• [WHAT THE TASK REQUIRES]
Set down this material again without changing anything, beginning at the line that contains "Click the PrizePicks footer logo icon" and stopping after the line that contains "pos(40,271)".

• [SOURCE DATA]
========================

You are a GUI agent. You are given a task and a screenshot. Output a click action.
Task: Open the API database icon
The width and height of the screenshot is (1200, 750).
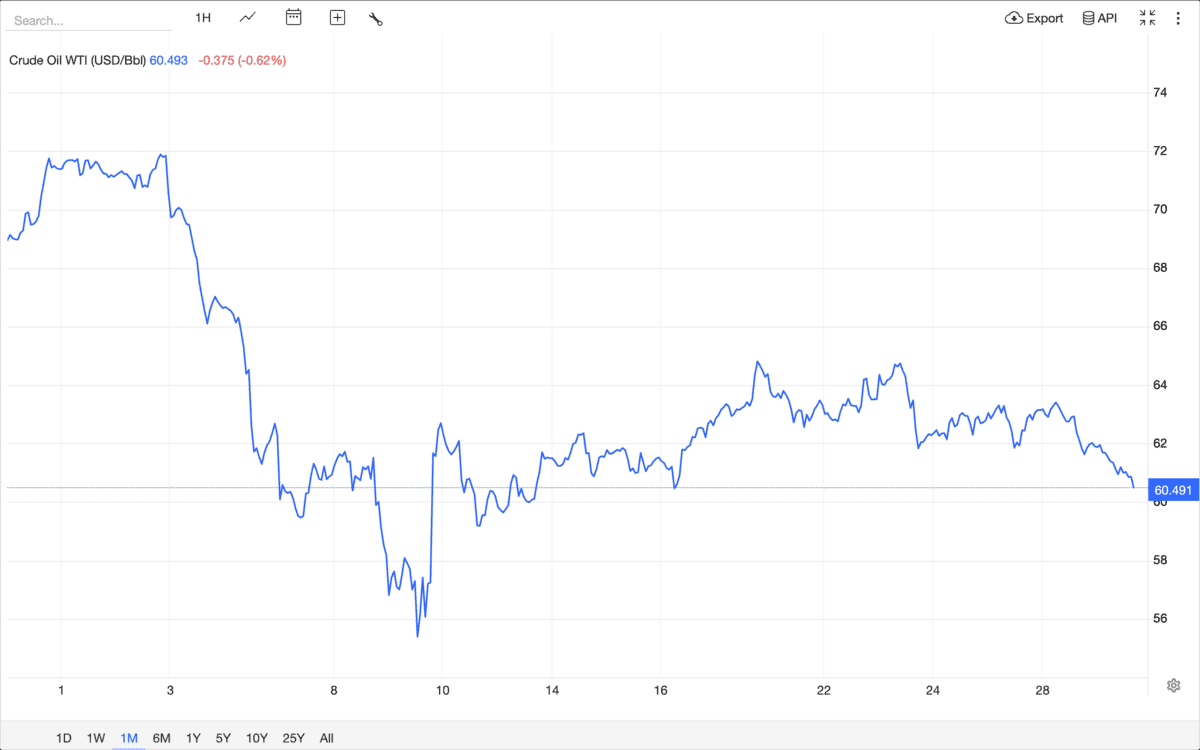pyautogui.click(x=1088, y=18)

========================

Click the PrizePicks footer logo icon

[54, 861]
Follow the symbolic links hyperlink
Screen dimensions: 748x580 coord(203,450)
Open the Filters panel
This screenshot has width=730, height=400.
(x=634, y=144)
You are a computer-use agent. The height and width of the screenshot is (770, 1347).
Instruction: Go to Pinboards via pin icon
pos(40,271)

========================

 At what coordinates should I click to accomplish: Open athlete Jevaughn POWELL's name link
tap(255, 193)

========================

• [EXERCISE ANSWER]
Click the PrizePicks footer logo icon

[54, 861]
Follow the symbolic links hyperlink
Screen dimensions: 748x580 coord(203,450)
Open the Filters panel
This screenshot has width=730, height=400.
(x=634, y=144)
You are a computer-use agent. The height and width of the screenshot is (770, 1347).
Instruction: Go to Pinboards via pin icon
pos(40,271)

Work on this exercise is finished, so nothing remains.